The Centers for Medicare and Medicaid Services (CMS) on Wednesday released a 962-page proposed rule that lays out the agency's plan for implementing last year's groundbreaking Medicare payment reform law, the Medicare Access and CHIP Reauthorization Act (MACRA).


Ahead of CMS’ release of the rule, physician leaders testified before the U.S. House of Energy and Commerce Committee’s Subcommittee on Health during a special MACRA hearing last week. The physicians expressed cautious optimism and said the law represents a critical opportunity to enhance flexibility and innovation in health care that can lead to improved care and better outcomes for patients, but the law also needs to allow physicians to focus on patients by aligning and simplifying quality reporting and health information technology programs.


“MACRA makes significant improvements over the current system, including the repeal of the flawed sustainable growth rate formula and giving the Centers for Medicare and Medicaid Services an opportunity to reset and improve performance measurement as well as other requirements,” said Barbara McAneny, M.D., immediate past chair of the American Medical Association (AMA) Board of Trustees, who testified at the hearing. “By creating a single reporting program, the law gives us opportunity to streamline measures, reduce reporting burden and create flexibility.”


“By increasing the availability of physician-focused alternative payment models (APM), CMS will spur innovative delivery models focused on enhanced care coordination that can lead to better outcomes for patients," Dr. McAneny continued. "Importantly, the law acknowledges physician leadership is needed in developing APMs, which not only promotes participation but protects patients and can drive down costs.”


The proposed regulations
While there has not yet been time to digest and dissect the entire 962-page regulation, initial reviews indicate that CMS has listened to the input provided by the California Medical Association (CMA), AMA and others in organized medicine over the past year, with significant improvements in reducing the quality and meaningful use reporting burdens. Since MACRA was passed last spring, organized medicine has been providing extensive physician feedback on MACRA implementation.

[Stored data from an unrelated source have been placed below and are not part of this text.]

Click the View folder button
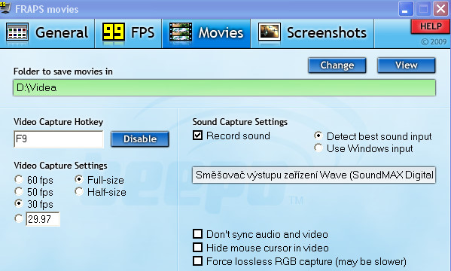The width and height of the screenshot is (451, 271). 406,65
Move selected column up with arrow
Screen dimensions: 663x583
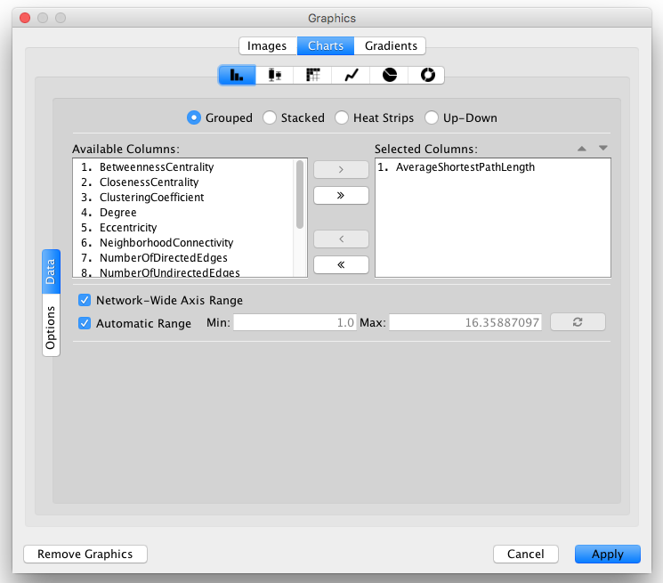(x=582, y=149)
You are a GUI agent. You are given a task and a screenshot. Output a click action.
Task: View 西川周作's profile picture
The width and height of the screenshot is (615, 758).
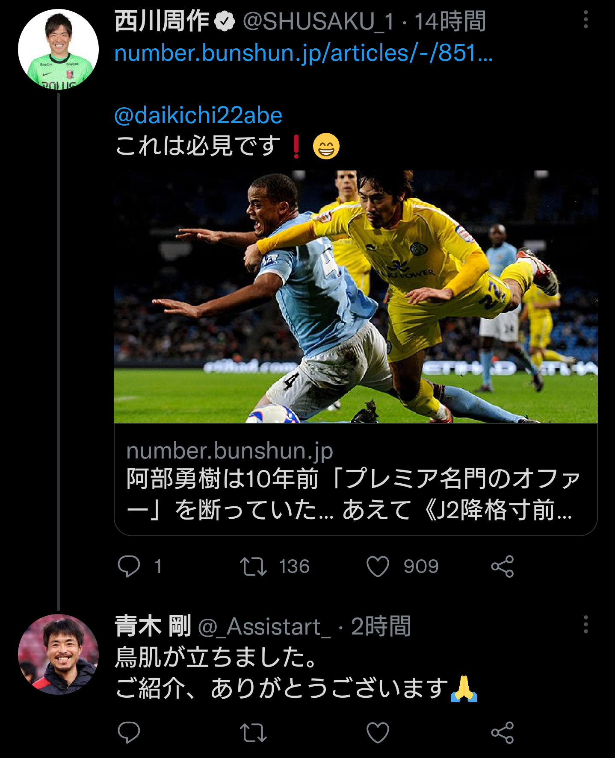pos(58,49)
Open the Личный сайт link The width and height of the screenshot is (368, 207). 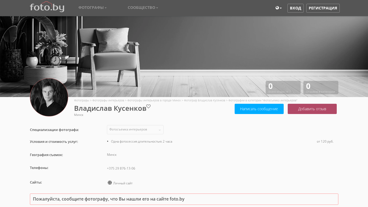[x=123, y=183]
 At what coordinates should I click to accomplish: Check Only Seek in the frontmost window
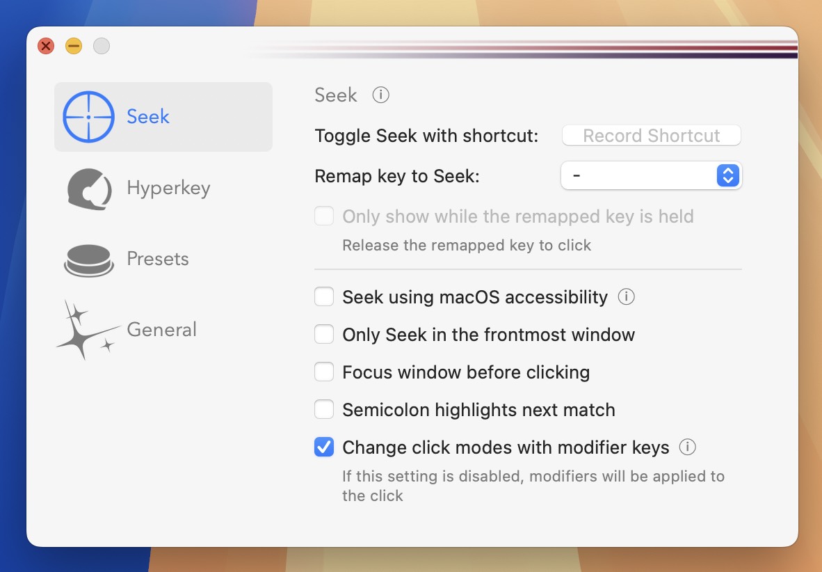[323, 334]
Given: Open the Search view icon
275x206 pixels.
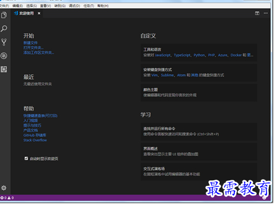Looking at the screenshot, I should [x=4, y=28].
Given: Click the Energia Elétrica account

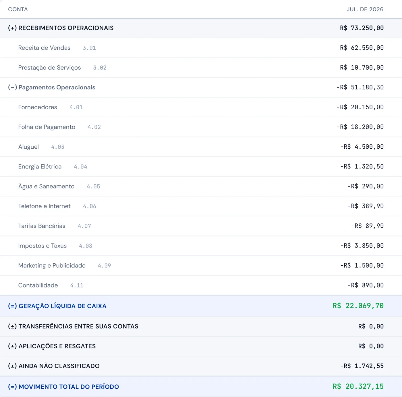Looking at the screenshot, I should [201, 167].
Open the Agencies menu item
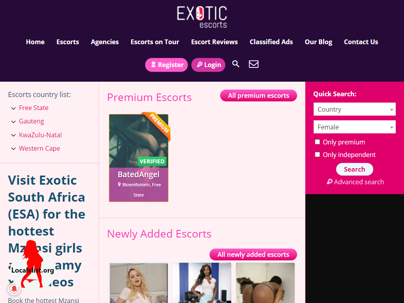The height and width of the screenshot is (303, 404). pos(105,42)
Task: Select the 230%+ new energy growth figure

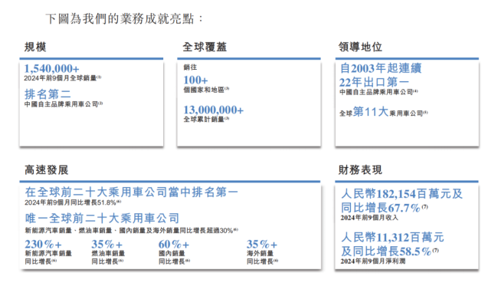Action: point(43,244)
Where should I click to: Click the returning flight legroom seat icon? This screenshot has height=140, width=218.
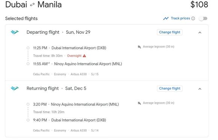(139, 103)
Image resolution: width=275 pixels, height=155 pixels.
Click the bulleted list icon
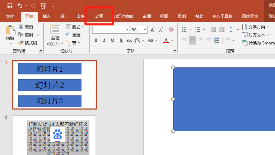click(x=184, y=30)
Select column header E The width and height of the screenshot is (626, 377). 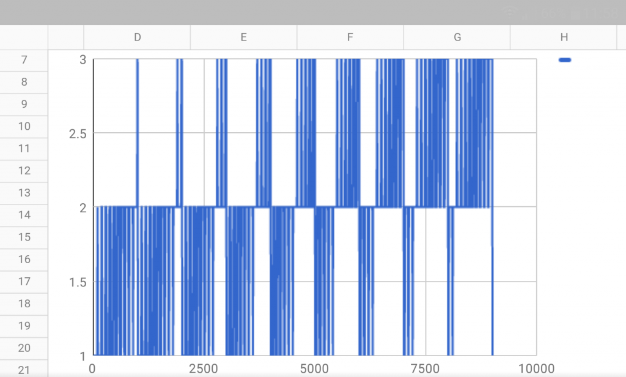[243, 37]
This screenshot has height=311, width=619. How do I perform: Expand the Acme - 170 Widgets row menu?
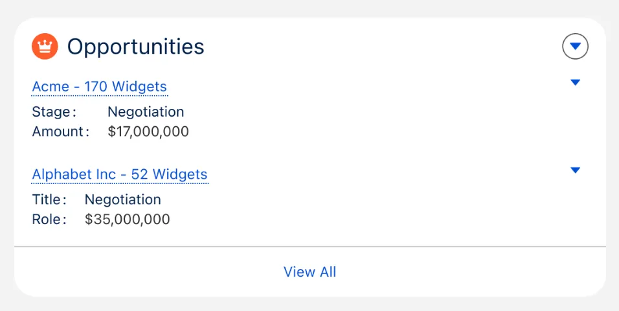tap(575, 82)
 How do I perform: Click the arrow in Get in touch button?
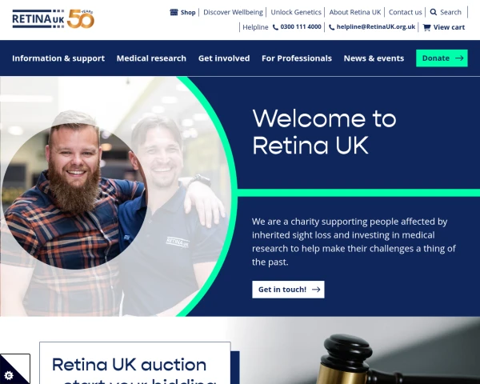coord(316,290)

Among other issues, the proposed rule sets forth elements of MACRA's Merit-Based Incentive Payment System (MIPS), including:


Quality: Physicians would choose six measures to report, rather than the current requirement of nine, from among a range of options that accommodate differences among specialties and practice settings.


Advancing care information: Physicians would be able to choose customizable measures that reflect how they use technology in their day-to-day practice. Unlike the existing meaningful use program, this category has reduced redundant reporting and would not require all-or-nothing electronic health record reporting success to receive credit.


Clinical practice improvement activities: Physicians would be rewarded for clinical practice improvements, such as activities focused on care coordination, patient engagement and patient safety. Clinicians would select activities that match their practices’ goals from a list of more than 90 options.


Cost: The existing value modifier has been revamped. This category would use 40 episode-specific measures to account for differences among specialties.


APMs: Advanced APMs would be exempt from the MIPS reporting rules and qualify for the 5 percent financial bonuses. These models include the new Comprehensive Primary Care Plus model and the Next Generation ACO models, as well as other APM models under which physicians accept both nominal risk and reward for providing coordinated, high-quality care. The new rule appears to provide some flexibility for physicians to switch between the fee-for-service MIPS program and APMs as they transition.   


CMA and AMA will continue to work closely to provide feedback to secure additional improvements in the final regulations. CMA will be responding by the comment deadline through the AMA MACRA Task Force, composed of the national specialty and state medical associations, as well as a CMA member-comprised MACRA TAC, to advocate our position to CMS. We will also be working to jointly develop tools and educational materials to help physicians assess their options and prepare for the change.